The human immunodeficiency virus (HIV) has evolved from a death sentence to a manageable chronic condition due to the success of Antiretroviral Therapy (ART). ART regimens suppress the virus to nearly undetectable levels, allowing people with HIV to live long and healthy lives. However, this treatment must be taken daily for life because ART offers control, not a cure. The failure to achieve a sterilizing cure stems from fundamental biological properties of the virus and its interaction with the human body. These roadblocks—specifically how the virus integrates into host DNA, its ability to hide in latent reservoirs, and its high mutation rate—explain why HIV remains permanently embedded.
Integration and Immune Cell Targeting
HIV is a retrovirus, carrying its genetic information as RNA, which must be converted into DNA to infect a host cell. This conversion is performed by the viral enzyme reverse transcriptase. The resulting viral DNA is transported into the host cell’s nucleus.
Inside the nucleus, a second viral enzyme, integrase, splices the viral DNA, known as a provirus, directly into the host cell’s chromosome. Once integrated, the provirus becomes a permanent part of the host cell’s genetic code, replicating every time the cell divides.
The primary targets for this integration are CD4+ T cells, the central command system of the immune response. By targeting these cells, HIV turns the immune system’s defenders into viral factories. The provirus often integrates into transcriptionally active areas of the host genome, positioning the virus for quick expression and replication once the cell is activated.
The Problem of Latent Viral Reservoirs
The most significant barrier to curing HIV is the latent viral reservoir, a pool of infected cells invisible to both ART and the immune system. This reservoir consists primarily of long-lived memory CD4+ T cells that harbor the integrated provirus in a resting, dormant state. In this quiescent state, the provirus is transcriptionally silent and not actively producing new viral particles.
ART works by targeting active steps of the viral life cycle, such as reverse transcription or assembly. Since the virus in a latent cell is not actively replicating, ART cannot eliminate these cells. The integrated provirus persists silently, often for the entire lifespan of the host cell.
If a person stops taking ART, the provirus within these resting cells can reactivate, initiating new virus production and leading to a rapid viral rebound. This confirms the reservoir contains replication-competent virus and necessitates lifelong medication. Furthermore, latently infected cells can undergo clonal expansion, creating large populations of infected cells that maintain the reservoir’s size and ensure the virus’s long-term survival.
High Mutation Rate and Viral Diversity
HIV’s capacity for rapid evolution is a third major obstacle, hindering the development of a lasting vaccine or therapeutic agent. This high rate of change is due to the error-prone nature of the viral enzyme reverse transcriptase. Unlike host cell DNA polymerase, reverse transcriptase lacks a proofreading function, resulting in frequent errors as it converts viral RNA into DNA.
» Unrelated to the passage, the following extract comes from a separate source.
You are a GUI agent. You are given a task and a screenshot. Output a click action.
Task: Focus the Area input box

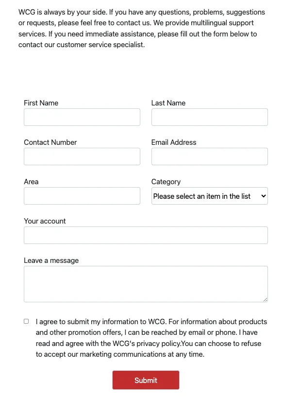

These mistakes generate numerous slightly different viral variants within a single infected individual, known as a viral “quasispecies.” This immense genetic diversity allows the virus to quickly develop resistance to antiretroviral drugs, necessitating combination therapy for successful suppression.
The diversity also allows the virus to evade the host’s immune response, as T cells and antibodies struggle to neutralize all the constantly changing variants. The quasispecies ensures that if one variant is targeted, another resistant or unrecognized variant is readily available to continue the infection, presenting a moving target for cure strategies.
Strategies for Achieving a Cure
Current research efforts focus on two main conceptual approaches designed to overcome the challenge of the latent reservoir.
Shock and Kill
This strategy aims to reactivate the silent provirus within resting CD4+ T cells using latency-reversing agents (LRAs). The “shock” forces the virus to begin replication, making the infected cell visible to the immune system or susceptible to clearance by ART (the “kill”). Challenges include ensuring all latent cells are “shocked” without causing toxicity, and confirming the immune system or drugs can effectively eliminate the reactivated cells.
Block and Lock
This opposing approach seeks to permanently silence the integrated provirus to prevent it from ever reactivating. This strategy uses latency-promoting agents (LPAs) to induce deep, irreversible latency. The goal is to lock the virus in a dormant state so ART can be safely stopped.
Beyond these reservoir-targeting methods, advanced genetic and immune-based strategies are under investigation. Gene editing technologies, such as CRISPR-Cas9, are being explored to physically excise the integrated provirus from the host cell’s DNA. Therapeutic vaccines and broadly neutralizing antibodies (bNAbs) are also being developed to stimulate a robust immune response, potentially enabling the host’s own defenses to control or eliminate the residual virus.